We follow the full-cost method of accounting and all costs included in proved properties and all future development costs along with our total proved reserves determine the period’s depletion cost.

For the three months ended March 31, 2012, we recorded DD&A in the amount of $897,825, as compared to $791,033 for the same period in 2011. The increase in the DD&A rate per boe for the three months ended March 31, 2012, is due to an increase in our future development cost ($117.39 million in 2012, as compared to $83.52 million in 2011).

Change in Fair Value of Warrants and Options

The exercise price of certain warrants is denominated in Canadian dollars which is not the functional currency of the Company. As a result, these warrants are classified as a liability on the balance sheet and recorded at their fair value at the end of each period and the change in fair value recognized in earnings.

During the three months ended March 31, 2012, none of the issued warrants were exercised. At March 31, 2012, the fair value of the warrant liability was $458,960, with a charge of $223,826 recognized in earnings during the three months ended March 31, 2012. During the three months ended March 31, 2011, 4,846,100 warrants were exercised. At March 31, 2011 the fair value of the outstanding warrants was $6.13 million, with a charge of $4.57 million recognized in earnings during the three months ended March 31, 2011. The fair value of the warrants is calculated using the Black-Scholes Merton Model (“Black-Scholes Model”).
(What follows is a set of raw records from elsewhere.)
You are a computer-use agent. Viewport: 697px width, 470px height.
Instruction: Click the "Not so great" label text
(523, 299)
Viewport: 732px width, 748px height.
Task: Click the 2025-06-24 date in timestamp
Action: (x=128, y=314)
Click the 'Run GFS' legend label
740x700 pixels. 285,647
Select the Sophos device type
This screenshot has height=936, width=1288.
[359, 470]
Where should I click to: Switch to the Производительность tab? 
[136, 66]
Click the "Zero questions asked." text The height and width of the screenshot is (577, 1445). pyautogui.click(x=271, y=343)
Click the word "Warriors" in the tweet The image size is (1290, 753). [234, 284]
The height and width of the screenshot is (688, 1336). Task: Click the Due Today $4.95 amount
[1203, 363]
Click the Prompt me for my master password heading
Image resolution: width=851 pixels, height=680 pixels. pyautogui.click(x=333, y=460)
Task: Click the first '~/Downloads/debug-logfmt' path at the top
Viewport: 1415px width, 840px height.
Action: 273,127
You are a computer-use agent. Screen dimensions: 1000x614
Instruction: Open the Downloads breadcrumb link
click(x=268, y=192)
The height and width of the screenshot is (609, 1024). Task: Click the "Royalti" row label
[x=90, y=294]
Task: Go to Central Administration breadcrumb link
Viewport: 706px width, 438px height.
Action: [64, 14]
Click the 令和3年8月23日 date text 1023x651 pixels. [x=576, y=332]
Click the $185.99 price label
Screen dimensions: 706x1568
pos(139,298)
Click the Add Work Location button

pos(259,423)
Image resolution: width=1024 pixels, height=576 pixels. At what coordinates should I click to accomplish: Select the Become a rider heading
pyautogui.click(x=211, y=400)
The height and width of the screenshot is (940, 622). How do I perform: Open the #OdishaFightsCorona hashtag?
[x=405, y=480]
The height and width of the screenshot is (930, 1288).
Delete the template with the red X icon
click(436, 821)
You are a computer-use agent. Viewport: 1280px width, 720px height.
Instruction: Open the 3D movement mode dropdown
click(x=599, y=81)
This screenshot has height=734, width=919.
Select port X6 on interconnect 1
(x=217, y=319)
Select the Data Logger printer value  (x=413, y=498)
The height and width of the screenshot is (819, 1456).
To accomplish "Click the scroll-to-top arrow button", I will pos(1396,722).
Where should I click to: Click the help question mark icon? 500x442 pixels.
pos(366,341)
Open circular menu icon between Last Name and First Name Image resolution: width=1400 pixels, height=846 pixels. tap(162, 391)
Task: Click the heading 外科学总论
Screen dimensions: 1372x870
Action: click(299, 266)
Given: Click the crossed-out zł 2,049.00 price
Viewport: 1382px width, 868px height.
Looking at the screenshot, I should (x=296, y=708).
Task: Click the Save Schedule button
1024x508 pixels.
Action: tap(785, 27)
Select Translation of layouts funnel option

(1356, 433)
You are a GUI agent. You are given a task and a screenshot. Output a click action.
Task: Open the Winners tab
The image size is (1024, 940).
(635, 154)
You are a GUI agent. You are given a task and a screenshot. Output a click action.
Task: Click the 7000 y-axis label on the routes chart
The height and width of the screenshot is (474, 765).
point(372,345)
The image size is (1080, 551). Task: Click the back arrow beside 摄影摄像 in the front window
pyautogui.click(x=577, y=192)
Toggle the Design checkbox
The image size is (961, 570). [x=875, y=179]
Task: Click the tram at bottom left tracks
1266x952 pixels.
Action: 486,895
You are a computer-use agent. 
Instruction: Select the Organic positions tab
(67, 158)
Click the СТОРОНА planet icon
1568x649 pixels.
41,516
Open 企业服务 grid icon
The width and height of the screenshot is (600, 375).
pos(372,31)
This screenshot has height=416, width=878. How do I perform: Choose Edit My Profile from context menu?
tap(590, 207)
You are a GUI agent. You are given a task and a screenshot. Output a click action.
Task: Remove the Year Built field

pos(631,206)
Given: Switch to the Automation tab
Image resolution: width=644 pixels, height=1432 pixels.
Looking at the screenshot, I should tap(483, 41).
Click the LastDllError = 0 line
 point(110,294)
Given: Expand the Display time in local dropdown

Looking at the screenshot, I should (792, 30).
We continue to classify the remaining balance of warrants issued prior to September 4, 2009, as additional paid in capital warrants where the issue date fair value of the original equity classified warrant is greater than the fair value of the liability of the underlying warrant at the balance sheet date.

The exercise price of 2.70 million stock options relating to former employees that transitioned to a consulting role is denominated in Canadian dollars, which is not the functional currency of the Company (which is the U.S. dollar). As a result, the applicable 2.20 million vested options are classified as a liability on the balance sheet and recorded at their fair value at the end of each period and the change in fair value is recognized in earnings.

At March 31, 2012, the fair value of the options liability was $562,542 with a charge of $266,023 recognized in earnings during the three months ended March 31, 2012. The fair value of the options is calculated using the Black-Scholes Model.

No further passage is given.